Visuele aandacht helpt ons om relevante informatie te selecteren voor ons gedrag, gebaseerd op de locatie, kenmerken of onderdelen van de visuele informatie die we opnemen. Deze selectieve aandacht beperkt zich niet tot de fysiek aanwezige visuele informatie, maar geldt ook voor interne representaties van de visuele informatie die wordt vastgehouden in ons werkgeheugen om hogere cognitieve processen uit te voeren. Er is echter nog weinig bekend over of de aandacht die we geven aan visuele informatie in ons werkgeheugen op dezelfde manier werkt in ons brein als de visuele informatie die we verkrijgen door fysieke objecten te bekijken. De onderzoekers onderzochten daarom of normale effecten die optreden bij het waarnemen van objecten, ook optreden wanneer we die objecten alleen in onze fantasie oproepen en op die manier in ons werkgeheugen bewaren. Benjamin Peters et al hebben deze vraag onderzocht.
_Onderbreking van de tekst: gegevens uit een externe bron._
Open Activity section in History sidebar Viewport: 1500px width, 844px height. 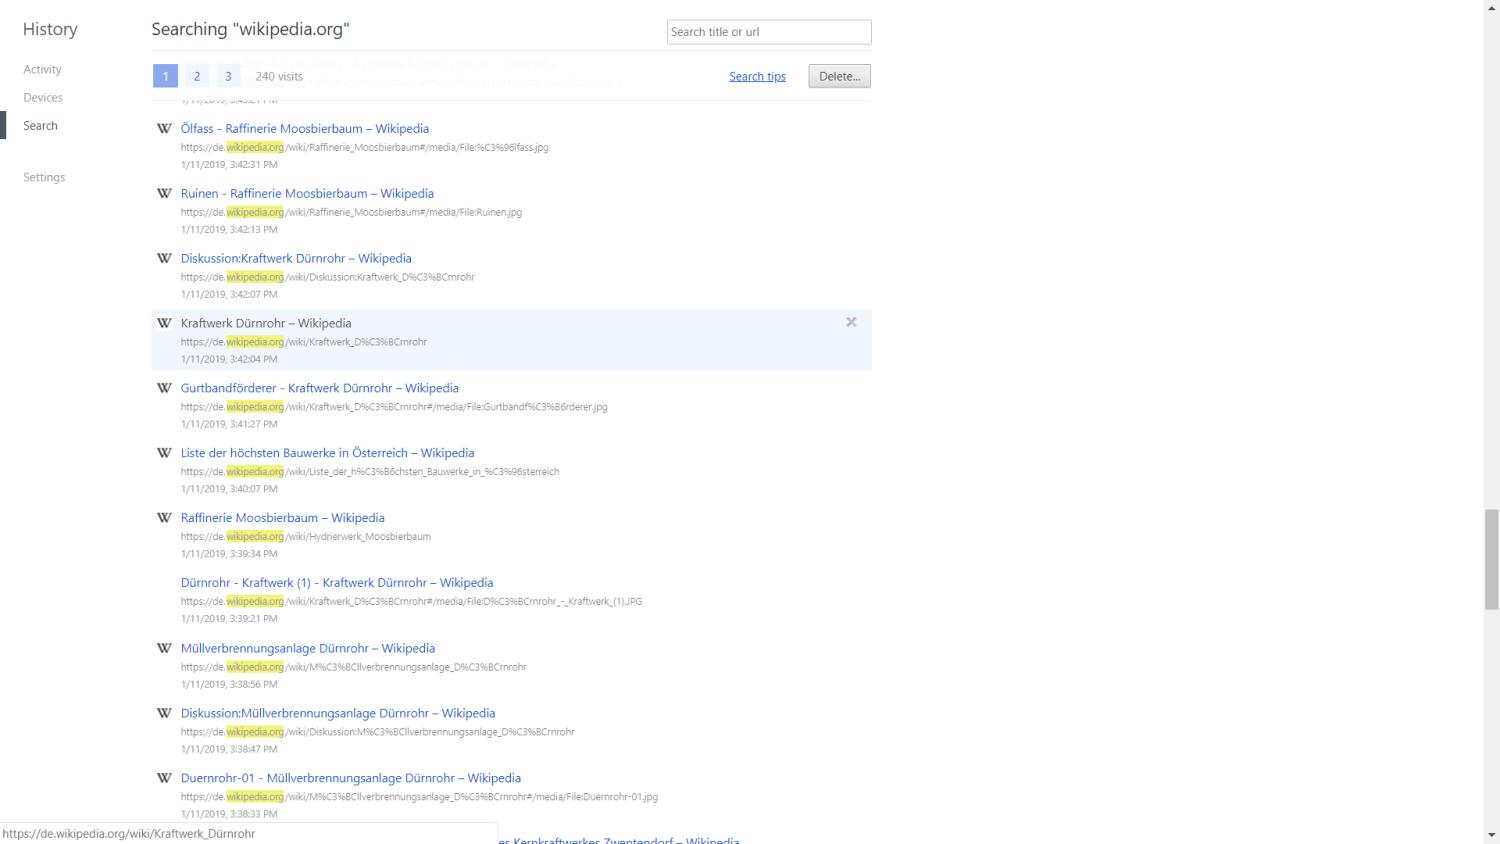point(42,69)
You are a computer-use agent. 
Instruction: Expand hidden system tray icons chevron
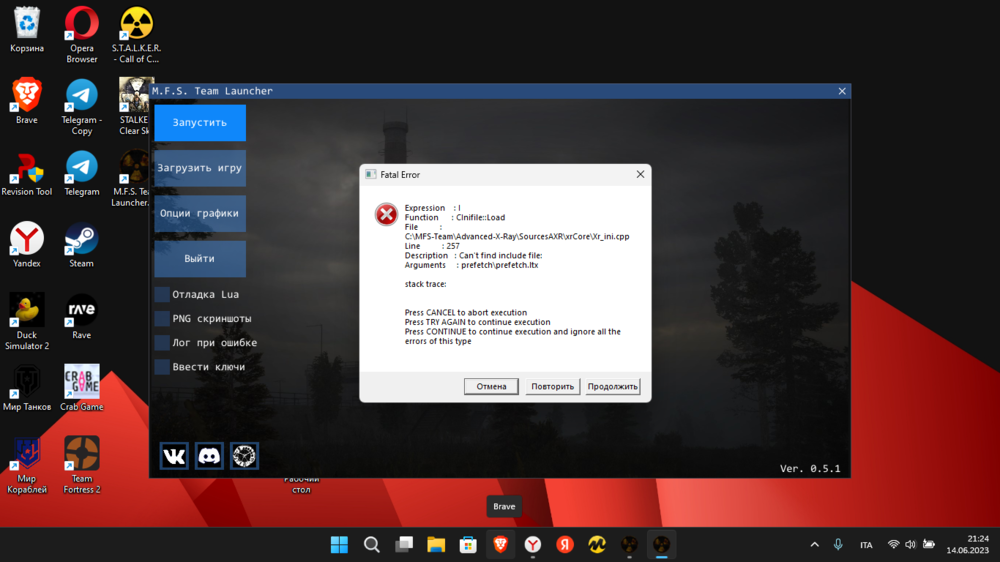814,545
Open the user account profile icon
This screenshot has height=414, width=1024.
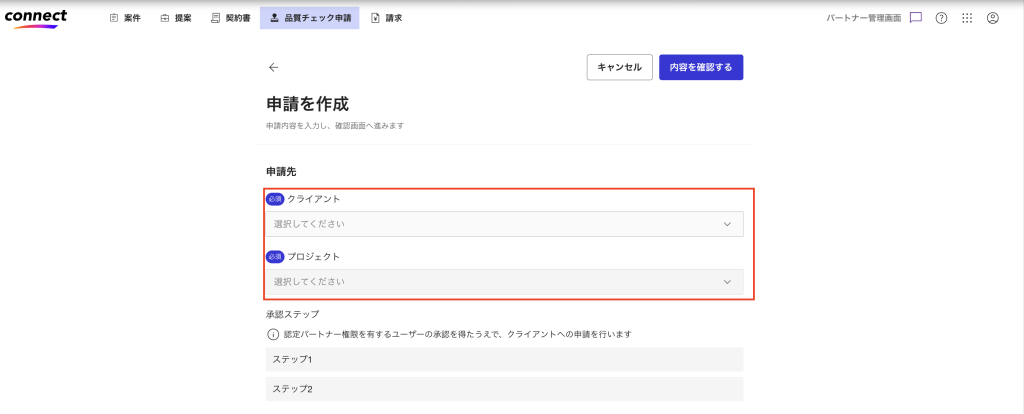click(x=992, y=18)
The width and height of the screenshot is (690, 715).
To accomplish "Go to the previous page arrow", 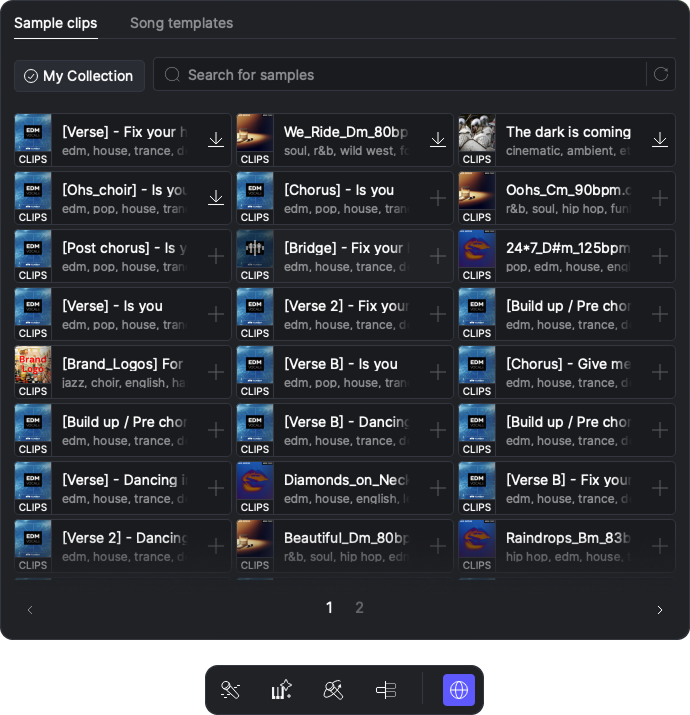I will 30,610.
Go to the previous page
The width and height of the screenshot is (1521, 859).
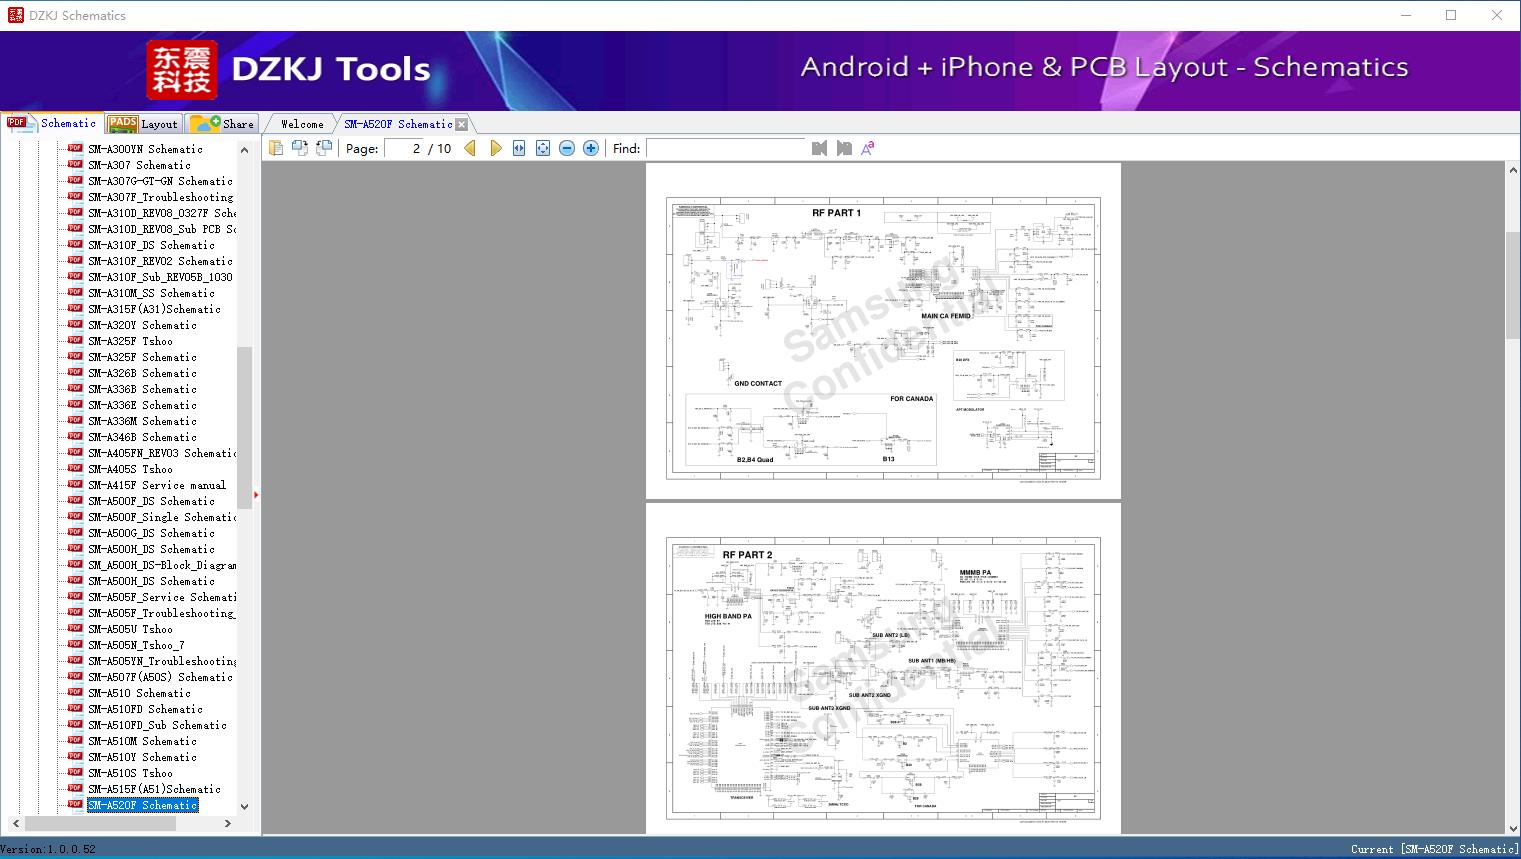470,148
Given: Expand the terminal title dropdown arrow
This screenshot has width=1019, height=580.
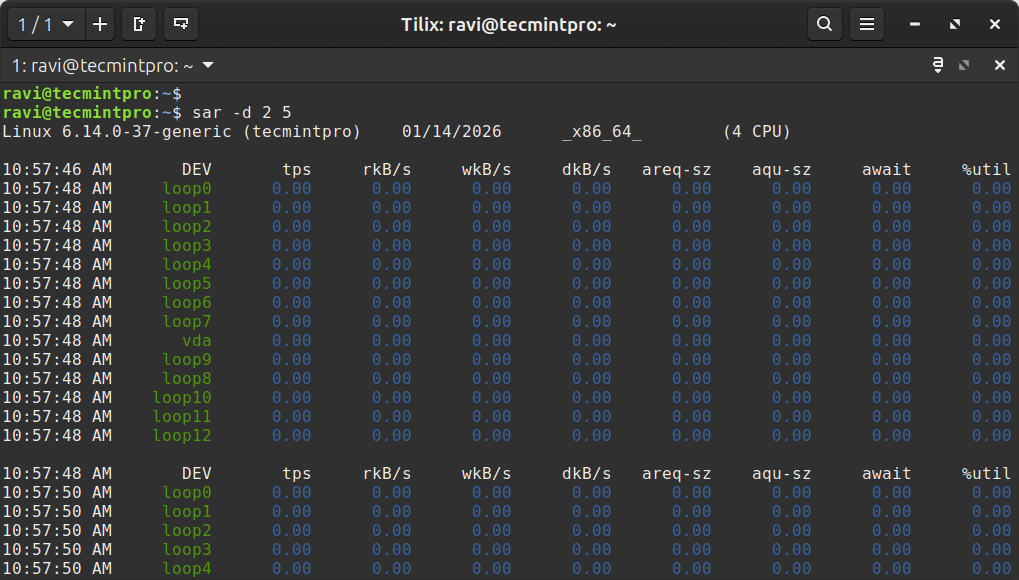Looking at the screenshot, I should 208,66.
Het bleek dat dezelfde sleutelgedrags- en neurologische kenmerken van object-gebaseerde aandacht in het werkgeheugen aanwezig waren bij fantaseren, zoals bij daadwerkelijk zien, wat volledig in overeenstemming is met de bekende effecten van visuele perceptie. Bij visuele perceptie is het bijvoorbeeld zo dat onze reactietijd korter is wanneer we 1 object op verschillende locaties zien, dan wanneer we 2 verschillende objecten op verschillende locaties zien. Het bleek dat hetzelfde gold bij fantaseren. De reactietijd was korter wanneer mensen in gedachten hun aandacht moesten verleggen van de positie van 1 en hetzelfde object op verschillende plekken, dan wanneer ze in hun aandacht van het ene object op de ene plek naar het andere object op een andere plek moesten gaan. Ook bleek dat als men een object op een bepaalde locatie in gedachten nam (in het werkgeheugen), dan ook andere delen van het brein actief werden die te maken hadden met andere posities van hetzelfde object. Selectieve aandacht in ons werkgeheugen activeert dus het hele object, net zoals bij visuele perceptie.

Samenvattend blijkt uit het onderzoek dat zien en fantaseren gepaard gaan met dezelfde breinactiviteit en dat selectieve aandacht in ons werkgeheugen hetzelfde werkt als bij visuele perceptie.

Zien en fantaseren gaat gepaard met dezelfde breinactiviteit.